(What to do) Read through the lines below for the string "screenshot" and copy each one that has it.

--------------------------------------------------

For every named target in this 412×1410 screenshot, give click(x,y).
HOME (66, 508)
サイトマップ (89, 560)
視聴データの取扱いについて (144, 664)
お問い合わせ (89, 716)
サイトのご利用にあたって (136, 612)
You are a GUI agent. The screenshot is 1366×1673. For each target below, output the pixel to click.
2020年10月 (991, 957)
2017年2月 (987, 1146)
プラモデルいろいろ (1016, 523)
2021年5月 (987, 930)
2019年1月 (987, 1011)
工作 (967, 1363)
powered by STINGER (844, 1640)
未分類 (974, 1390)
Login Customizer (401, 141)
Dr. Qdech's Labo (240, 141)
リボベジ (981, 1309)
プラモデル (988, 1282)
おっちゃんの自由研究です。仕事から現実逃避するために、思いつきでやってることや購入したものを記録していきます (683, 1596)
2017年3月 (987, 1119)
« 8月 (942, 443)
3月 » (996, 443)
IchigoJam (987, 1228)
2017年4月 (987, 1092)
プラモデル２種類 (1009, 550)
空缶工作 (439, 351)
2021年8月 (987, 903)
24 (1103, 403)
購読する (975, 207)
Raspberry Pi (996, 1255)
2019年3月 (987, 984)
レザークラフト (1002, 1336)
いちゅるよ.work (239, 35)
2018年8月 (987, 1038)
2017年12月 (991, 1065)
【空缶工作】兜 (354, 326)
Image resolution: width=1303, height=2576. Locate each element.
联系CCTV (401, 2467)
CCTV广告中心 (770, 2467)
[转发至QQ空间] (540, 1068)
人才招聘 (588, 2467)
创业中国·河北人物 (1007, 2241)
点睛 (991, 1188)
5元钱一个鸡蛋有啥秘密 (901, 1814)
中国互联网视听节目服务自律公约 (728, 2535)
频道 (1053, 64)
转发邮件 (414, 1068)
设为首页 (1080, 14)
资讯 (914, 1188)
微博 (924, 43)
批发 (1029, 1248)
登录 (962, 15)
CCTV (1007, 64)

--------------------------------------------------

(Task response)
For every named target in this 412×1410 screenshot, give click(x,y).
You are a GUI agent. The screenshot is 1366×1673. For each target below, output the pixel to click.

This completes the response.